KOMPLEKS RIESE „OLBRZYM”
W GÓRACH SOWICH
Plan był taki, by nie rozpisywać się zbyt dużo o Riese. Jaki jest sens setny raz powielać te same informacje? Miejsce to jest najbardziej znane dla każdego pasjonata historii. Jest to swoista pielgrzymka, którą każdy pielgrzym-historyk powinien odbyć. Jednak za namową naszych przyjaciół opiszemy wam to najbardziej tajemnicze miejsce w Polsce. Riese zasłużyło na to, by mieć honorowe miejsce na naszej stronie. Choć Riese doczekało się wielu publikacji w naszym kraju, i nie tylko, okazało się, że nie wszyscy wiedzą, co to jest Riese. Dlatego wstawimy ogólny opis z Wikipedii. Jednak nasi przyjaciele prosili, „napiszcie to, co widzieliście, nie to, co można przeczytać w książkach”. Postaramy się…
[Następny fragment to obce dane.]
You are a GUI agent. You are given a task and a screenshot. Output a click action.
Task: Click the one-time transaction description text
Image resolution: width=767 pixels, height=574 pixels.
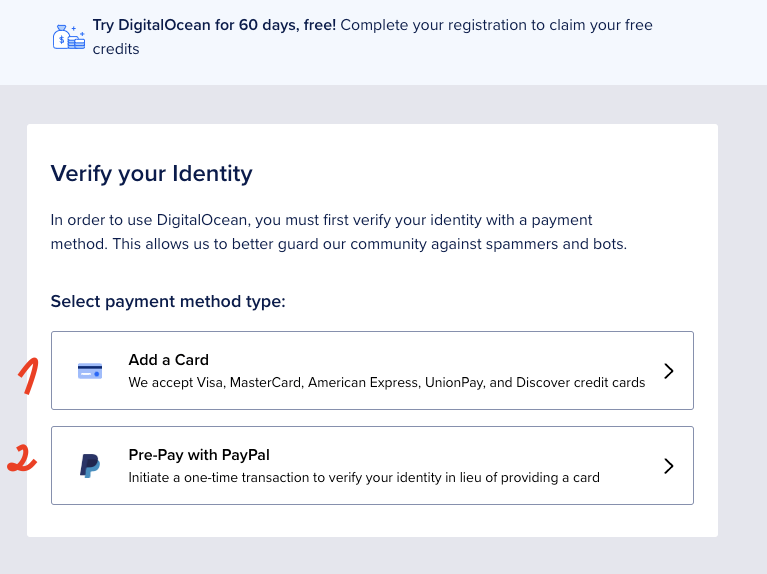coord(364,478)
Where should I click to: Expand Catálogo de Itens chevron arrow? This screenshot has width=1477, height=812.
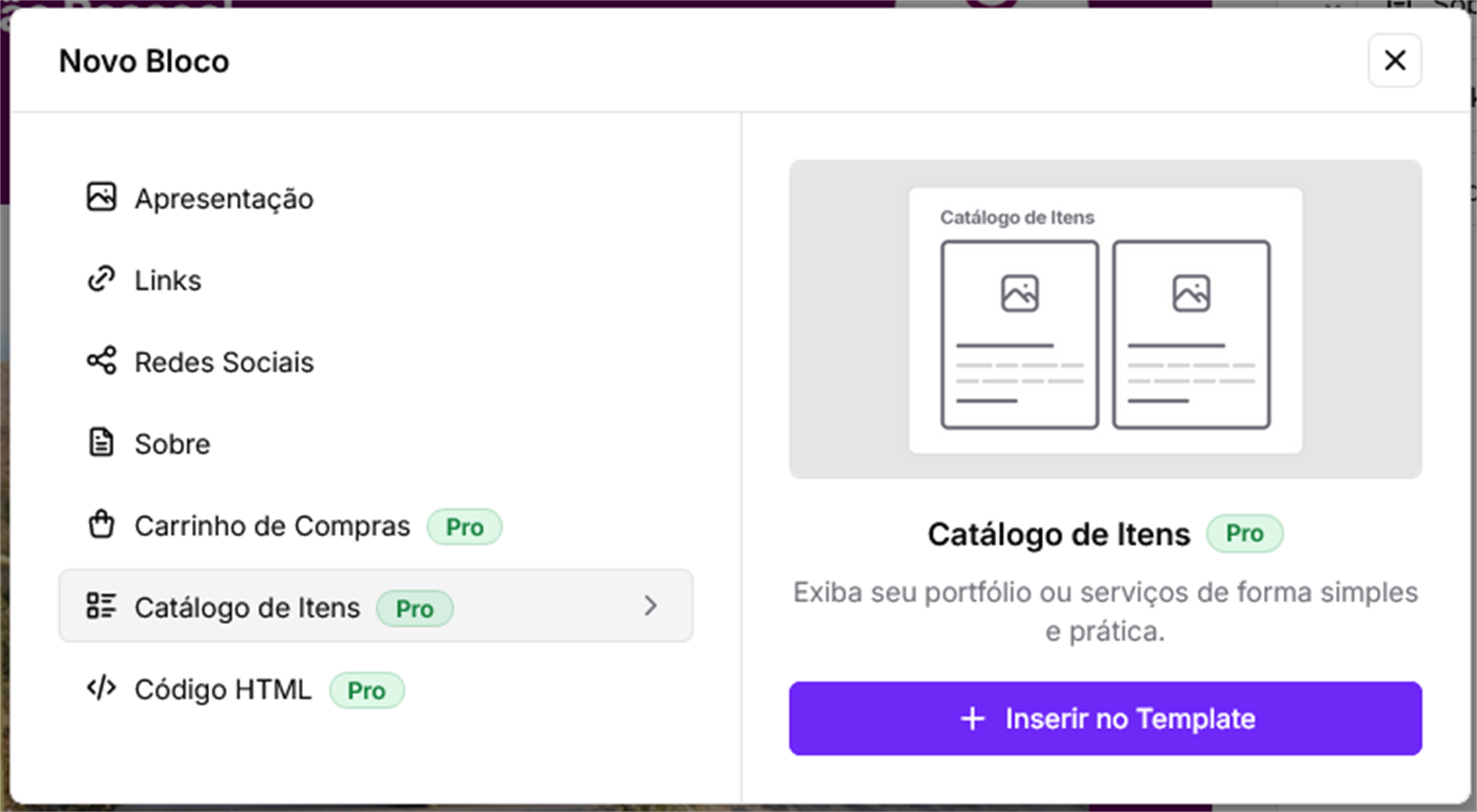click(651, 606)
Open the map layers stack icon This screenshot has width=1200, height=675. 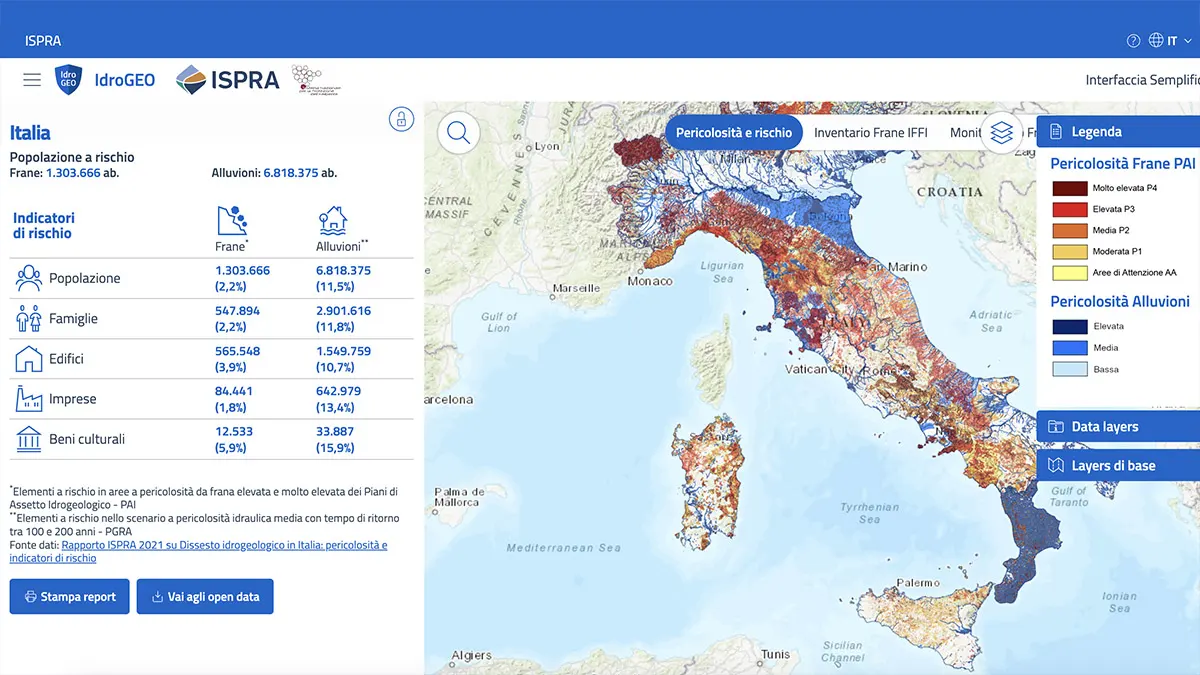1001,132
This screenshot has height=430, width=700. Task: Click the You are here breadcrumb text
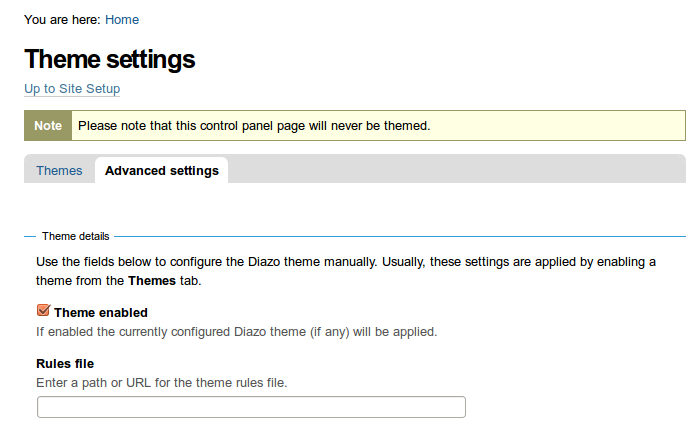(62, 20)
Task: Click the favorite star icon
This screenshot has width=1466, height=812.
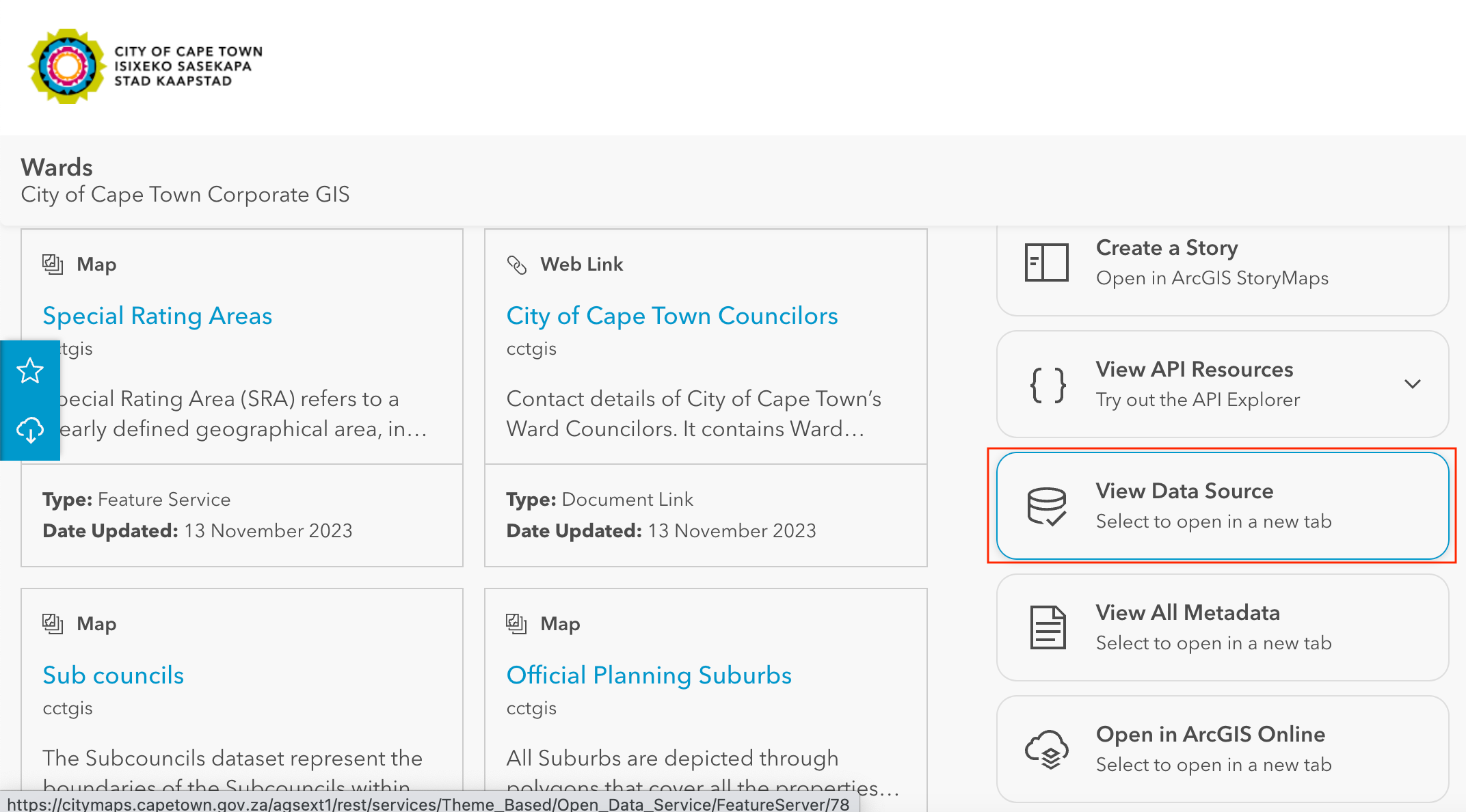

Cały kompleks Riese (z niem. Olbrzym) to 7 obiektów podziemnych wykutych w twardej skale (gnejsie). Właściwie jest ich 6, ale ostatnio do Riese zalicza się także podziemia pod zamkiem Książ. Obiektów jest być może więcej, jednak do dziś nie zostały odkryte.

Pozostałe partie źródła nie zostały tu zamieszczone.